In our November issue

How can architects design for greater diversity, equity, and inclusion? That question is at the heart of our current issue.

We open with a guest editorial by Bruce Haden, the chair of a design competition for Block 2, the urban city block fronting Parliament Hill. While its program consists largely of offices for parliamentarians, the project presents a number of complexities, including a significant public presence. The symbolic importance of the parcel is underscored in an interview with honorary competition chair John Ralston Saul, who argues that the building has a responsibility to architecturally represent reconciliation with First Nations peoples, as well as the diversity of immigrant Canadians.

Reconciliation comes up in different ways throughout this month’s issue. Collaboration between Indigenous and non-Indigenous architects was one of the main topics in the RAIC International Indigenous Architecture and Design Symposium, which we report on in the RAIC Journal segment of this month’s magazine.
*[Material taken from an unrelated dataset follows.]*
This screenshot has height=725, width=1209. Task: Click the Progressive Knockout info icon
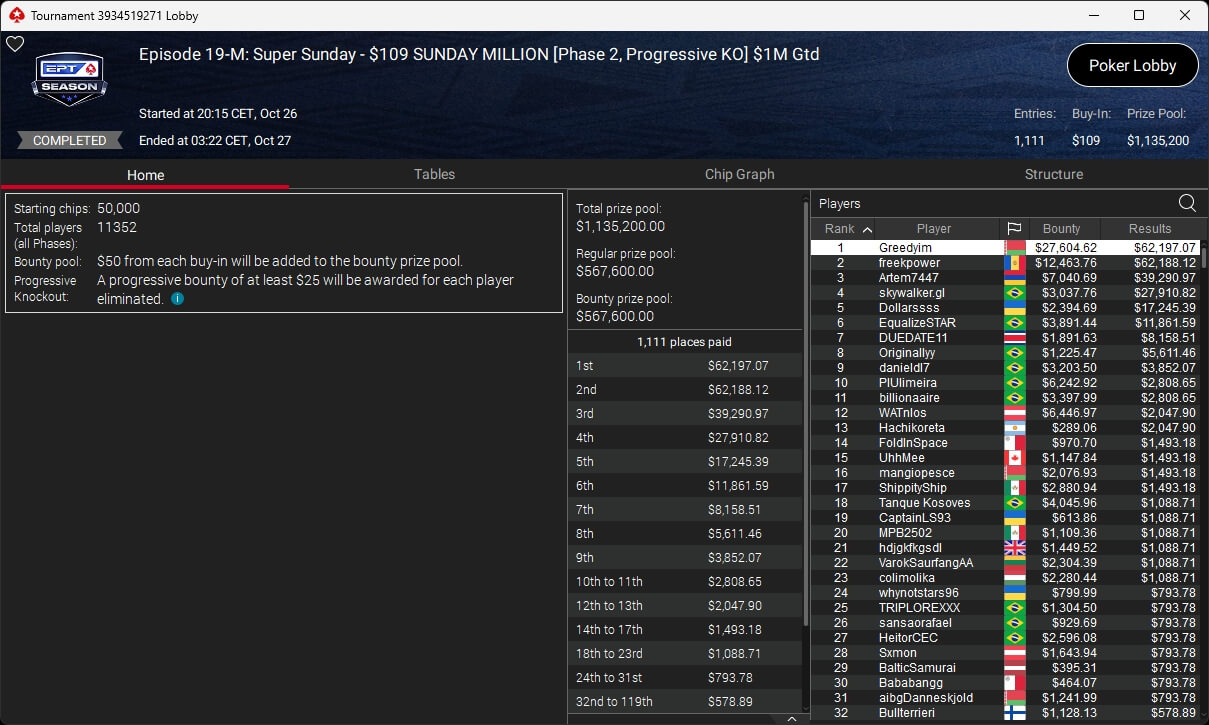tap(178, 299)
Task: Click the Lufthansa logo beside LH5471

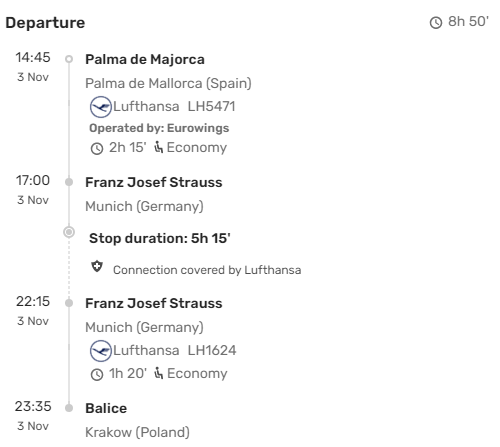Action: click(x=101, y=107)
But these types of collaboration must ultimately confront a deep-rooted legacy of colonialism and capitalism. A recent book by Rafico Ruiz about the Grenfell Mission’s work in Northern Labrador, reviewed by Lola Sheppard and Mason White, touches on the mixed effects of even well-intentioned colonial efforts. The pernicious results of finance capitalism on architecture comes to the foreground in two other books, by Matthew Soules and Patrick Condon, reviewed by Adele Weder. “The bracing reality is that finance capitalism determines the shape of our built environment far more than any red-blooded architect would care to admit,” writes Weder.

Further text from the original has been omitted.